begin Listed records

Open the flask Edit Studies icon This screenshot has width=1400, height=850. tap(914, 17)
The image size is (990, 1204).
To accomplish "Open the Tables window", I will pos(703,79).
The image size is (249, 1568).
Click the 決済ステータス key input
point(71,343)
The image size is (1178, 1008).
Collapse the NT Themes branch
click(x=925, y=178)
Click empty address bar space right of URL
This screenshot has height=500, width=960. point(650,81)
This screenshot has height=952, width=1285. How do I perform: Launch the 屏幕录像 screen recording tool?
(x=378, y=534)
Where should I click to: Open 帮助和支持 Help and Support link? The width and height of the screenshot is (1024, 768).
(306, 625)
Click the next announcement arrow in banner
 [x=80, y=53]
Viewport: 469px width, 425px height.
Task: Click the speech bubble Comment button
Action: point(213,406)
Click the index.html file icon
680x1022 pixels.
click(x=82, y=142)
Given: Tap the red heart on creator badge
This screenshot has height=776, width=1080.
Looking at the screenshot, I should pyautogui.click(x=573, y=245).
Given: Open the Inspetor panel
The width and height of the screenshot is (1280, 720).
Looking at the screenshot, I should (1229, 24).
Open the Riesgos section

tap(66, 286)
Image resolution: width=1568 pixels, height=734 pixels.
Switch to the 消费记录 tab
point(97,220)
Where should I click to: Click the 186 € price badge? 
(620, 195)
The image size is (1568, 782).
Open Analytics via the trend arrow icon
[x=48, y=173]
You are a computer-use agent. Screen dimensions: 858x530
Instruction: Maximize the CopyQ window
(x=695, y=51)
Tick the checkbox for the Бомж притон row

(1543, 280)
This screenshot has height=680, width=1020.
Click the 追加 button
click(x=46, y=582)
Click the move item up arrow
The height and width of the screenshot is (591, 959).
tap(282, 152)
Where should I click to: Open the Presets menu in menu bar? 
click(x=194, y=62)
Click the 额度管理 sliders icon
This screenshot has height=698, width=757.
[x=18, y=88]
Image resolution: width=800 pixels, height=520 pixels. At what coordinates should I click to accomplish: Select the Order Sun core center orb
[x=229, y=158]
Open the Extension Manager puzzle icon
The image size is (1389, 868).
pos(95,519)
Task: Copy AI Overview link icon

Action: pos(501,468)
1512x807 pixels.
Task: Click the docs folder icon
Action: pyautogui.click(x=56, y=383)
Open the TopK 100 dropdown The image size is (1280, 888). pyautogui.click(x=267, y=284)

end Listed records

What to work on - Can you give the material again, starting at the line that has "Where should I click to: Open the" and ending after the line that has "pos(95,519)", with "Presets" swapped for "Templates" and everything else left unchanged?

Response below -
Where should I click to: Open the Templates menu in menu bar? 
click(x=194, y=62)
Click the 额度管理 sliders icon
This screenshot has height=698, width=757.
[x=18, y=88]
Image resolution: width=800 pixels, height=520 pixels. At what coordinates should I click to accomplish: Select the Order Sun core center orb
[x=229, y=158]
Open the Extension Manager puzzle icon
The image size is (1389, 868).
pos(95,519)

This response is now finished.